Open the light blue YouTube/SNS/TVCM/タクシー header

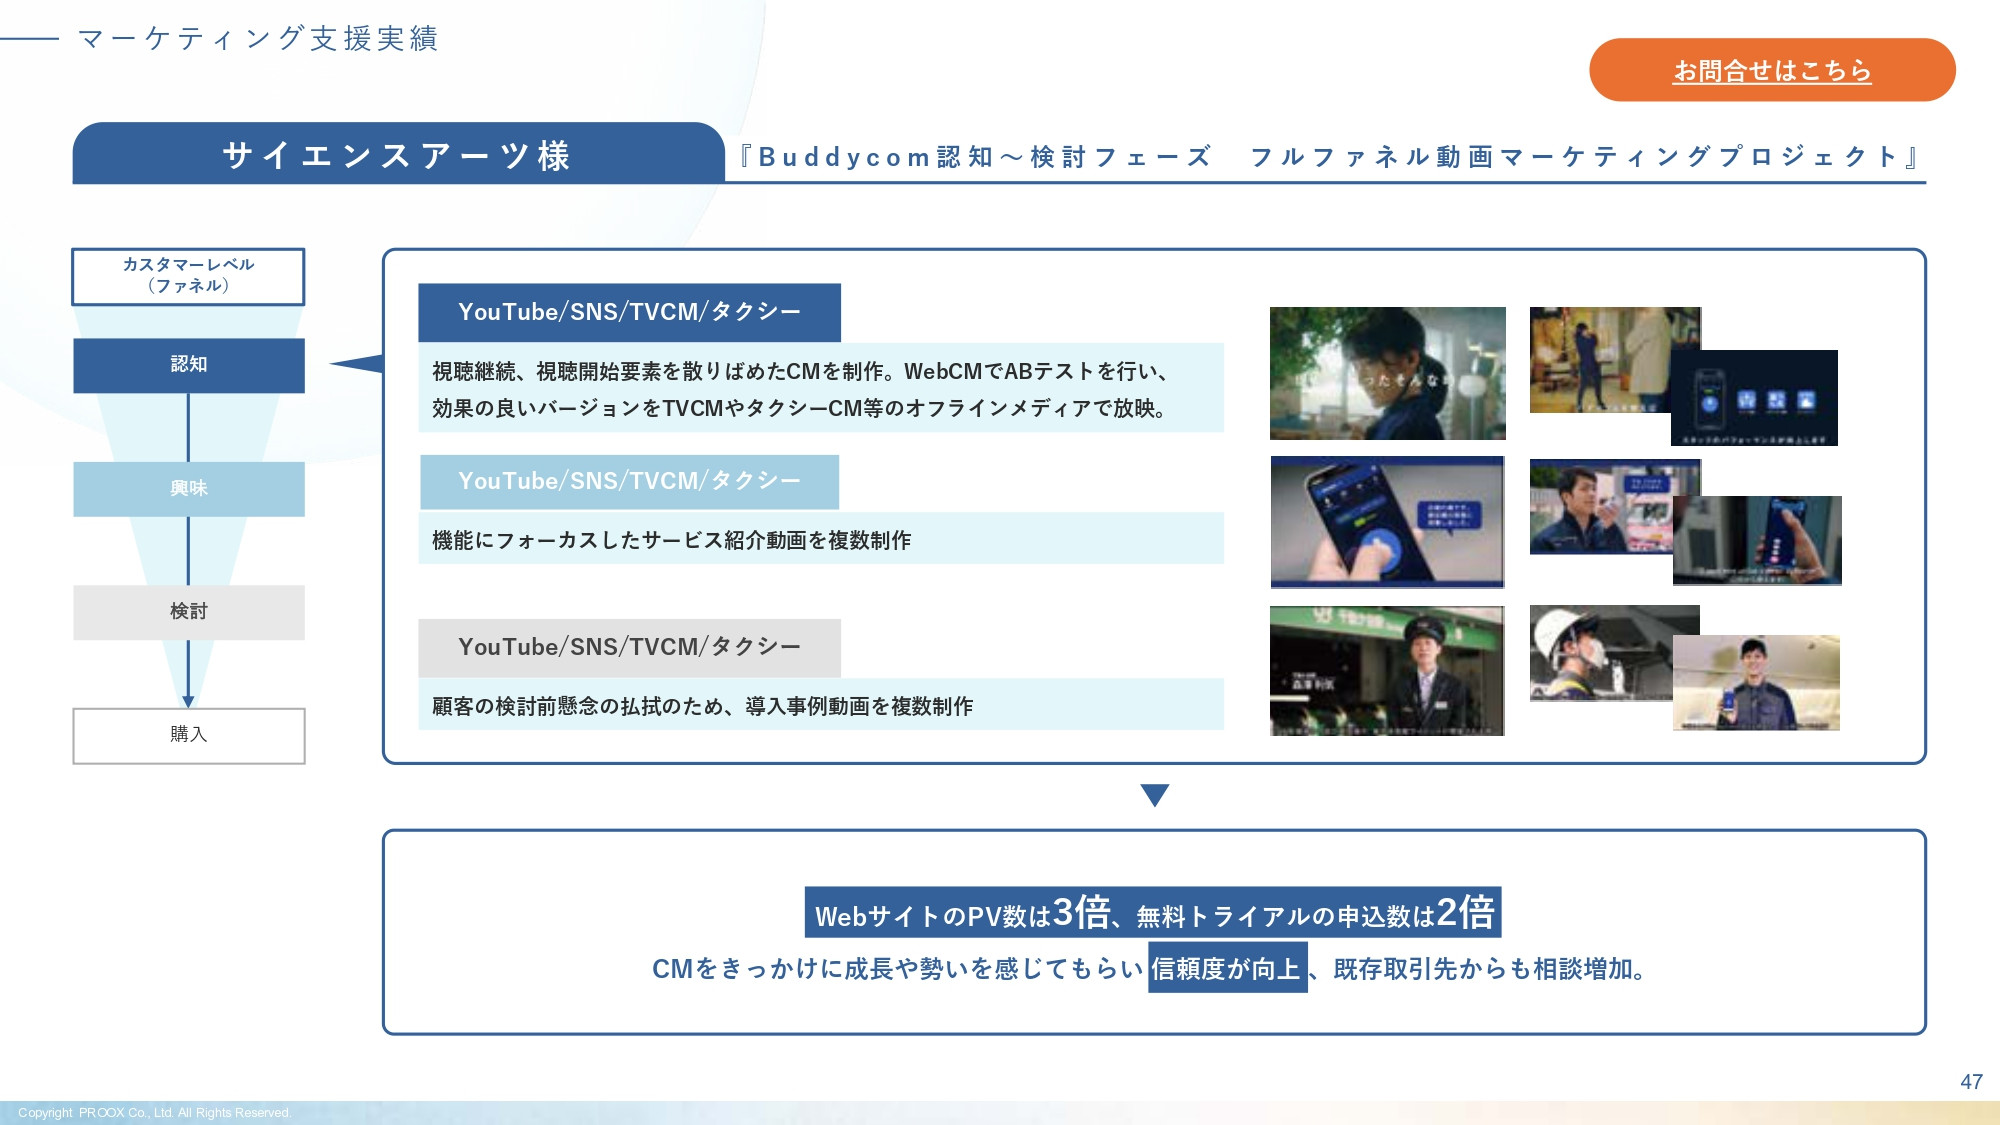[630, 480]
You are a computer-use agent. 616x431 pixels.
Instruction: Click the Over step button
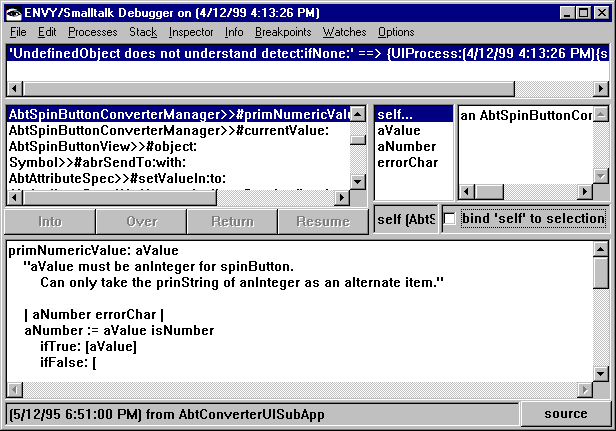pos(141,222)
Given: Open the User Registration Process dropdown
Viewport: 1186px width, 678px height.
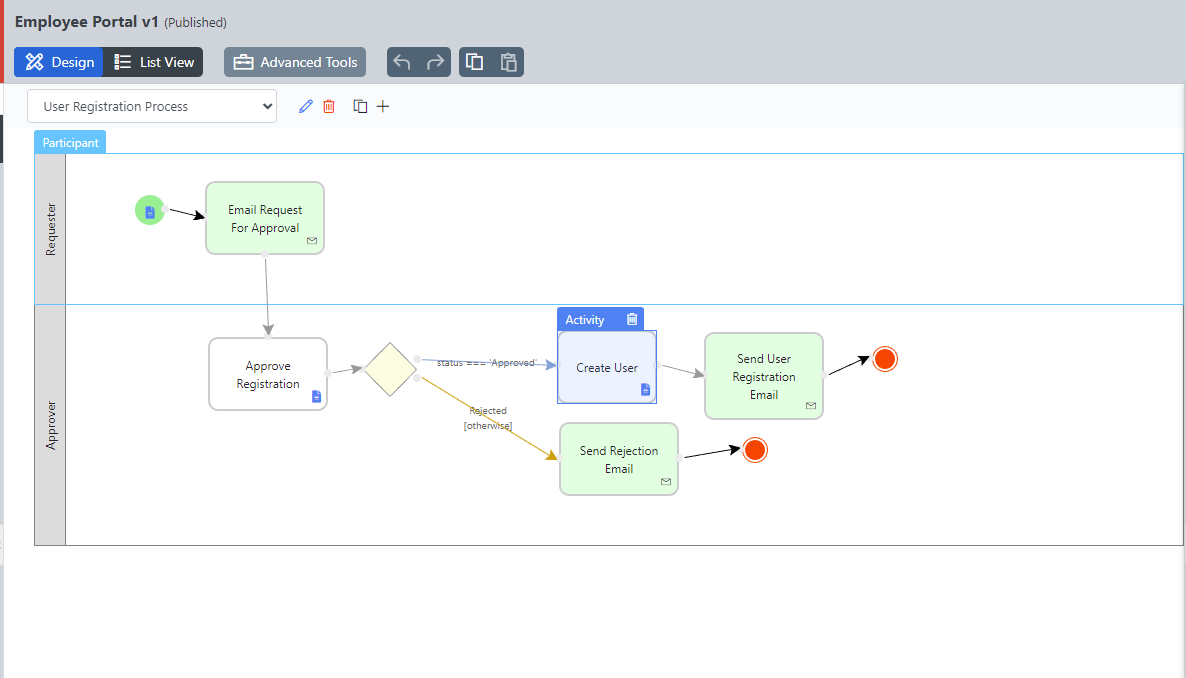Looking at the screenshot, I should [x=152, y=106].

---------------

Short problem – Reproduce every line above verbatim, omitting the pictures.

Exercise response –
Open the light blue YouTube/SNS/TVCM/タクシー header

[630, 480]
You are a computer-use agent. 616x431 pixels.
Instruction: Click the Over step button
pos(141,222)
Given: Open the User Registration Process dropdown
Viewport: 1186px width, 678px height.
Looking at the screenshot, I should [x=152, y=106].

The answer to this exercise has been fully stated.